**Material provided:**

start

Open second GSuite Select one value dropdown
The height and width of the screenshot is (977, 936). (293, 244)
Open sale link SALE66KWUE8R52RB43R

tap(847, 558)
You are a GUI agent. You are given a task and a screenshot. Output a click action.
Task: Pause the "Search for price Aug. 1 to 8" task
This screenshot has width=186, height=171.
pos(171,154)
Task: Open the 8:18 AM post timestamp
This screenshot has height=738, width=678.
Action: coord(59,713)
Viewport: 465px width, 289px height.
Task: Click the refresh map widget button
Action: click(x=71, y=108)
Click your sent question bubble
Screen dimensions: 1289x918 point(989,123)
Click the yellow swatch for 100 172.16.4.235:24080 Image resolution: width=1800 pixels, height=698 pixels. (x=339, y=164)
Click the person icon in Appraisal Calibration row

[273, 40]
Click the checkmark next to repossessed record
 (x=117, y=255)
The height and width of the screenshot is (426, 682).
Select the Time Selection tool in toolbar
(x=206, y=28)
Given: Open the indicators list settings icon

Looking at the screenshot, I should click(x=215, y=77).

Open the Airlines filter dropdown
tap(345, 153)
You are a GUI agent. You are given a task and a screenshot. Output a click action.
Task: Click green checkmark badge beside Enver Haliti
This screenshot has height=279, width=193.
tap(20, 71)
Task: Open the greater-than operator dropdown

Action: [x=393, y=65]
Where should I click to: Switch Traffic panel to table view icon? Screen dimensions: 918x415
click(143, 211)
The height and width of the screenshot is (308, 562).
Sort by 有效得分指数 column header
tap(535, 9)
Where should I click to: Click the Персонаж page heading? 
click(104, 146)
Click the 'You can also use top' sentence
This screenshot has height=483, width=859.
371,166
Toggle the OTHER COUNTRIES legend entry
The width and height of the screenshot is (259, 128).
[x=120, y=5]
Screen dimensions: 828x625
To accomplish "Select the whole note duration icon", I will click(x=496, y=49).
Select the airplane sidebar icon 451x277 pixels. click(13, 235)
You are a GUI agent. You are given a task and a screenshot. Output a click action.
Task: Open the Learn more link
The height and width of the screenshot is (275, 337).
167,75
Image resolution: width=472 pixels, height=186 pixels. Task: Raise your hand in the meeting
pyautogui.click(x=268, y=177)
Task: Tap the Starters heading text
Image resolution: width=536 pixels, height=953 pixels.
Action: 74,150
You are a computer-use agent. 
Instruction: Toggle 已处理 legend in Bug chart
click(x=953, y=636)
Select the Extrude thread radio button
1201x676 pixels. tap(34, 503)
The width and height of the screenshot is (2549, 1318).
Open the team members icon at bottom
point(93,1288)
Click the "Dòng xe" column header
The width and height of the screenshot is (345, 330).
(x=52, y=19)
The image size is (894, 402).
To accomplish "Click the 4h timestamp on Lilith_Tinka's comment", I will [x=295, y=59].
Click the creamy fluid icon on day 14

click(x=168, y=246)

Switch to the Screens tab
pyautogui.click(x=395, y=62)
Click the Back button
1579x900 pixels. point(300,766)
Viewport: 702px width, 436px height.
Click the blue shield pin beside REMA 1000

end

**Goal:** Output every line of the material above as a JSON array of strings, one string per line, leaving out blank lines.

**The reply:**
[
  "Open second GSuite Select one value dropdown",
  "The height and width of the screenshot is (977, 936). (293, 244)",
  "Open sale link SALE66KWUE8R52RB43R",
  "tap(847, 558)",
  "You are a GUI agent. You are given a task and a screenshot. Output a click action.",
  "Task: Pause the \"Search for price Aug. 1 to 8\" task",
  "This screenshot has width=186, height=171.",
  "pos(171,154)",
  "Task: Open the 8:18 AM post timestamp",
  "This screenshot has height=738, width=678.",
  "Action: coord(59,713)",
  "Viewport: 465px width, 289px height.",
  "Task: Click the refresh map widget button",
  "Action: click(x=71, y=108)",
  "Click your sent question bubble",
  "Screen dimensions: 1289x918 point(989,123)",
  "Click the yellow swatch for 100 172.16.4.235:24080 Image resolution: width=1800 pixels, height=698 pixels. (x=339, y=164)",
  "Click the person icon in Appraisal Calibration row",
  "[273, 40]",
  "Click the checkmark next to repossessed record",
  " (x=117, y=255)",
  "The height and width of the screenshot is (426, 682).",
  "Select the Time Selection tool in toolbar",
  "(x=206, y=28)",
  "Given: Open the indicators list settings icon",
  "Looking at the screenshot, I should click(x=215, y=77).",
  "Open the Airlines filter dropdown",
  "tap(345, 153)",
  "You are a GUI agent. You are given a task and a screenshot. Output a click action.",
  "Task: Click green checkmark badge beside Enver Haliti",
  "This screenshot has height=279, width=193.",
  "tap(20, 71)",
  "Task: Open the greater-than operator dropdown",
  "Action: [x=393, y=65]",
  "Where should I click to: Switch Traffic panel to table view icon? Screen dimensions: 918x415",
  "click(143, 211)",
  "The height and width of the screenshot is (308, 562).",
  "Sort by 有效得分指数 column header",
  "tap(535, 9)",
  "Where should I click to: Click the Персонаж page heading? ",
  "click(104, 146)",
  "Click the 'You can also use top' sentence",
  "This screenshot has height=483, width=859.",
  "371,166",
  "Toggle the OTHER COUNTRIES legend entry",
  "The width and height of the screenshot is (259, 128).",
  "[x=120, y=5]",
  "Screen dimensions: 828x625",
  "To accomplish \"Select the whole note duration icon\", I will click(x=496, y=49).",
  "Select the airplane sidebar icon 451x277 pixels. click(13, 235)",
  "You are a GUI agent. You are given a task and a screenshot. Output a click action.",
  "Task: Open the Learn more link",
  "The height and width of the screenshot is (275, 337).",
  "167,75",
  "Image resolution: width=472 pixels, height=186 pixels. Task: Raise your hand in the meeting",
  "pyautogui.click(x=268, y=177)",
  "Task: Tap the Starters heading text",
  "Image resolution: width=536 pixels, height=953 pixels.",
  "Action: 74,150",
  "You are a computer-use agent. ",
  "Instruction: Toggle 已处理 legend in Bug chart",
  "click(x=953, y=636)",
  "Select the Extrude thread radio button",
  "1201x676 pixels. tap(34, 503)",
  "The width and height of the screenshot is (2549, 1318).",
  "Open the team members icon at bottom",
  "point(93,1288)",
  "Click the \"Dòng xe\" column header",
  "The width and height of the screenshot is (345, 330).",
  "(x=52, y=19)",
  "The image size is (894, 402).",
  "To accomplish \"Click the 4h timestamp on Lilith_Tinka's comment\", I will [x=295, y=59].",
  "Click the creamy fluid icon on day 14",
  "click(x=168, y=246)",
  "Switch to the Screens tab",
  "pyautogui.click(x=395, y=62)",
  "Click the Back button",
  "1579x900 pixels. point(300,766)",
  "Viewport: 702px width, 436px height.",
  "Click the blue shield pin beside REMA 1000"
]